DESCRIPTION OF THE TASK
Your task is to copy each line of the material that includes "target".
◇ ◇ ◇
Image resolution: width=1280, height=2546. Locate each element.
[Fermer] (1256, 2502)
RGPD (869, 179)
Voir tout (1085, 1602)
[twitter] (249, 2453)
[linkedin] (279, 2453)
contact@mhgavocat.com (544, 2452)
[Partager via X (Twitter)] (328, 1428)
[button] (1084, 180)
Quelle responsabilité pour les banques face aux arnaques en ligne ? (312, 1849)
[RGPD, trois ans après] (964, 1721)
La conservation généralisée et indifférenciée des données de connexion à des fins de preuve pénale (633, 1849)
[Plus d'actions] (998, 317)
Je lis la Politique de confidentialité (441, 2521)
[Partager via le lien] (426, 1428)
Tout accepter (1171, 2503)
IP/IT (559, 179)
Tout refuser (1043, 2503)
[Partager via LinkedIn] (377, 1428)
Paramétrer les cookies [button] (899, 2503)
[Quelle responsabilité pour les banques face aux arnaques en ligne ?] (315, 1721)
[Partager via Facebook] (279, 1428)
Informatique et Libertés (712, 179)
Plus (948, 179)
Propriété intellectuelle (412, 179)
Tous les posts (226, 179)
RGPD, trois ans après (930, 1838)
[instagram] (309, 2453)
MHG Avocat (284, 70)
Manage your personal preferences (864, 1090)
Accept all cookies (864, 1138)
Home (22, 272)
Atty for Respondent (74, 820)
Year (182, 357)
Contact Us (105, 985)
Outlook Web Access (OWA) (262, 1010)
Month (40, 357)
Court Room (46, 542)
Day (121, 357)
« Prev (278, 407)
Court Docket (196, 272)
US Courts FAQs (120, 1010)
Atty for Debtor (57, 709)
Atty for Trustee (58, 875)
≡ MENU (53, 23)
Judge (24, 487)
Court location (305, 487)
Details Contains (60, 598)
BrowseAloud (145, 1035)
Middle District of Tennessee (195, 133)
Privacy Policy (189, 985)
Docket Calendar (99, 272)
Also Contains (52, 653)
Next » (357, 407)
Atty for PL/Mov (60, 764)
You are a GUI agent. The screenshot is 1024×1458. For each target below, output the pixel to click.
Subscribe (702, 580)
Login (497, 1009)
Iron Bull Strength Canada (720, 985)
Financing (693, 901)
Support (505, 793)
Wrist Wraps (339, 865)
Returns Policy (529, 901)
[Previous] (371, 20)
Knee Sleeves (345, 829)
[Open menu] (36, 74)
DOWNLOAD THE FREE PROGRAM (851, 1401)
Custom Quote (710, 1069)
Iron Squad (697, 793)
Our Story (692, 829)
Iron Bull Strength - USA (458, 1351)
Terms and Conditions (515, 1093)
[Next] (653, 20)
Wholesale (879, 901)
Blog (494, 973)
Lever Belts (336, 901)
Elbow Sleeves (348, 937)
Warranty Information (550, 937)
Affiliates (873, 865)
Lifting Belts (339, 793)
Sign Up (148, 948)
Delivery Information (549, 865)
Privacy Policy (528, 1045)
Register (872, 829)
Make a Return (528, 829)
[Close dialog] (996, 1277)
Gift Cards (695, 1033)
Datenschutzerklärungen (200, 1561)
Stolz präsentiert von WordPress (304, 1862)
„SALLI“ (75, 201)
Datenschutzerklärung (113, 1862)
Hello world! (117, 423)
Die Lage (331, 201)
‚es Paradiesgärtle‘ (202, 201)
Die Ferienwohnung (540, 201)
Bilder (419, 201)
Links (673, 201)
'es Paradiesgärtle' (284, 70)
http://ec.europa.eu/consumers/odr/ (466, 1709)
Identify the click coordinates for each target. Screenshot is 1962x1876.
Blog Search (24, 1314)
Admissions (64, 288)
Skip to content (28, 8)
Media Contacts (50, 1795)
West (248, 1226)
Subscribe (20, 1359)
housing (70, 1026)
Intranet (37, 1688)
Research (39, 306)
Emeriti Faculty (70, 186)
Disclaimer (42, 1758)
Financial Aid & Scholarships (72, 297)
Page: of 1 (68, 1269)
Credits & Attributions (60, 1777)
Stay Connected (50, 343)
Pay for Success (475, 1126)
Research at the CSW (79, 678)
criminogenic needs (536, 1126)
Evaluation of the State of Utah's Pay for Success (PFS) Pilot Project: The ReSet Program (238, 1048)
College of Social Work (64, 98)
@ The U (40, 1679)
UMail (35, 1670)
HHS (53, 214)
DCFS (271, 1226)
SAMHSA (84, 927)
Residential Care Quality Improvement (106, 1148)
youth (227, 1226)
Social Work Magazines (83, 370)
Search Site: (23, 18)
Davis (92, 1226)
◇ ◇ ◇
ANSWER SECTION
You are a GUI agent. The screenshot is 1024×1458. For each target below, output the pixel to click.
Identify the click coordinates for each target. Screenshot is 1962x1876.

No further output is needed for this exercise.